Testing a Strategy

Testing has the purpose to determine a strategy's profit expectancy in live trading. It is not possible to calculate this with some algorithm or formula; the only way to find out it really trading it for a couple years. A proxy of this is the backtest: simulating the strategy with a couple years of historical price data. Problem is that a simple backtest will normally not produce a result that is representative for live trading. Aside from overfitting and other sorts of bias, backtest results differ from live trading in various ways (see backtest realism) that should be taken into account. Thus, testing a strategy is surprisingly complex.

Testing a script with Zorro

For quickly testing a strategy, just select the script and click [Test]. Depending on the strategy, a test can be finished in a second, or it can run for several minutes on complex portfolio strategies. If the test requires strategy parameters, capital allocation factors, or machine-learned trade rules, they must be generated in a [Train] run before. Otherwise Zorro will complain with an error message that the parameters or factors file or the rules code was not found.

If the script needs to be recompiled, or if it contains any global or static variables that must be reset, click [Edit] before [Test]. This also resets the sliders to their default values. Otherwise the static and global variables and the sliders keep their settings from the previous test run.

If the test needs historical price data that is not available, a dialog will pop up and propose to download the missing data set from the broker. Downloaded price data is stored in the History folder in the way described under Price History. If the broker does not offer price data for all years in the test period, substitute the missing years manually with files of length 0 to prevent the download dialog. No trades take then place during those years.

All test results - performance report, log file, trade list, chart - are stored in the Log folder.
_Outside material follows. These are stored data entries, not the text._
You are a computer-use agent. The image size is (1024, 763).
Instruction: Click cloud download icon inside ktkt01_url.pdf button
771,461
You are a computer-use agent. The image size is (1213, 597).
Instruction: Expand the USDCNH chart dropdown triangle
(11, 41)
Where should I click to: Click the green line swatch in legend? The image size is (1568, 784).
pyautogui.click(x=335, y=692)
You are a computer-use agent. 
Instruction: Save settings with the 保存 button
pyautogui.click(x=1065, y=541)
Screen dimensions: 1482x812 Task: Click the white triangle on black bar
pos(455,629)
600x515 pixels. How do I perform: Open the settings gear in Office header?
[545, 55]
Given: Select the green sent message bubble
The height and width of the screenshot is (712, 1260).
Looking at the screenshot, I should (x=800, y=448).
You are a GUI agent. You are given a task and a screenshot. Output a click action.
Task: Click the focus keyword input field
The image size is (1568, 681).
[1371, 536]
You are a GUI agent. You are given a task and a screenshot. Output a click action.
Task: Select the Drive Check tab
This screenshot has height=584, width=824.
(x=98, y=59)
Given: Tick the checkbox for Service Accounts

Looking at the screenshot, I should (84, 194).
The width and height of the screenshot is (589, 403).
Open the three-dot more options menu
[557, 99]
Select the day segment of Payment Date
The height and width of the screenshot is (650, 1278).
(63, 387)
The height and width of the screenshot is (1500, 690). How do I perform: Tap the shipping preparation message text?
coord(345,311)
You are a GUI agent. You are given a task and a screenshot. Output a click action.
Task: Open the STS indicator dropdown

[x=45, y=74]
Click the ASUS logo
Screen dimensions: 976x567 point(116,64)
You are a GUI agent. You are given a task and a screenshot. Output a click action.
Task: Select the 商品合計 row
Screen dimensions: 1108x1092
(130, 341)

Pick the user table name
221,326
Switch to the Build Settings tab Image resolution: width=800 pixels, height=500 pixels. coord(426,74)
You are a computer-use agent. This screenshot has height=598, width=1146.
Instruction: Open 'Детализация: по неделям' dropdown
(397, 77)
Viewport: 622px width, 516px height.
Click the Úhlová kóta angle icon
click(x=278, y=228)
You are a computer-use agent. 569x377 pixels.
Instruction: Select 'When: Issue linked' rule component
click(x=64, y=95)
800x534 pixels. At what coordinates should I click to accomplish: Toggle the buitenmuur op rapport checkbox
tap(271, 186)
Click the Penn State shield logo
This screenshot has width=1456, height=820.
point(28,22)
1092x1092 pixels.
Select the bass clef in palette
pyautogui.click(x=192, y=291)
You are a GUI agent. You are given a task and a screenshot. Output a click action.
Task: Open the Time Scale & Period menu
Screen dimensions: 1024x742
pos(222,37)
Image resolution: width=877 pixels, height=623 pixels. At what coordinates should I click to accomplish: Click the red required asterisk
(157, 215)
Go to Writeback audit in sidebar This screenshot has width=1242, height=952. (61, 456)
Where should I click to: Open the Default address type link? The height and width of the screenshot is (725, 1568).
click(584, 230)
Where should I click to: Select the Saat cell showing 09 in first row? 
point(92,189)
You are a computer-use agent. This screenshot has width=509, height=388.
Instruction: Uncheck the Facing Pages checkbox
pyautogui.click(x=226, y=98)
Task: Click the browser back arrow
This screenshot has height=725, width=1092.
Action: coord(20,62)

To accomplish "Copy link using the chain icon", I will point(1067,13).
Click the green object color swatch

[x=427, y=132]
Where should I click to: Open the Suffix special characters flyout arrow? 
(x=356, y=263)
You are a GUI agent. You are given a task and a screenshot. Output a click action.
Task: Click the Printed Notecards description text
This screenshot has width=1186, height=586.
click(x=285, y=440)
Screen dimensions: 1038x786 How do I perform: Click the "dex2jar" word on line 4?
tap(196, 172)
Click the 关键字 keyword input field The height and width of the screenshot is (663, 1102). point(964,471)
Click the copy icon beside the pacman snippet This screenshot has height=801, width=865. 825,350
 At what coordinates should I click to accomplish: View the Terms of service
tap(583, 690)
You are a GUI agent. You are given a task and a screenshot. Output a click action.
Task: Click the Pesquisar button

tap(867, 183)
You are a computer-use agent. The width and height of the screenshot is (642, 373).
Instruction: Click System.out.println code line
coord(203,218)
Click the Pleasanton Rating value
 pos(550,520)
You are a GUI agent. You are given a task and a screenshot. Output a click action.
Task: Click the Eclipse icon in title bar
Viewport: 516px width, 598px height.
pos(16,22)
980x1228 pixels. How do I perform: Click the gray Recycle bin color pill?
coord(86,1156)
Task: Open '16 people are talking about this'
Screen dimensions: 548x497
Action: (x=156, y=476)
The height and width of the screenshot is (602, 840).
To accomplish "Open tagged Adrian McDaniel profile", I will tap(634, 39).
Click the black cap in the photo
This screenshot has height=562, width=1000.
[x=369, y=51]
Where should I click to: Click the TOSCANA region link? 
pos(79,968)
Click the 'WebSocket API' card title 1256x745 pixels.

If the folder is cluttered with too many old log files and chart images, every 60 days a dialog will pop up and propose to automatically delete files that are older than 30 days. The minimum number of days can be set up in the Zorro.ini configuration file.

The test simulates a real broker account with a given leverage, spread, rollover, commission, and other asset parameters. By default, a microlot account with 100:1 leverage is simulated. If your account is very different, get your actual account data from the broker API as described under Download, or enter it manually. Simulated slippage, spread, rollover, commission, or pip cost can alternatively be set up in the script. If the NFA flag is set, either directly in the script or through the NFA parameter of the selected account, the simulation runs in NFA mode.

The test is not a real historical simulation. It rather simulates trades as if they were entered today, but with a historical price curve. For a real historical simulation, the spread, pip costs, rollovers and other asset and account parameters had to be changed during the simulation according to their historical values. This can indeed be done by script, but is normally not recommended for strategy testing because it would add artifacts to the results.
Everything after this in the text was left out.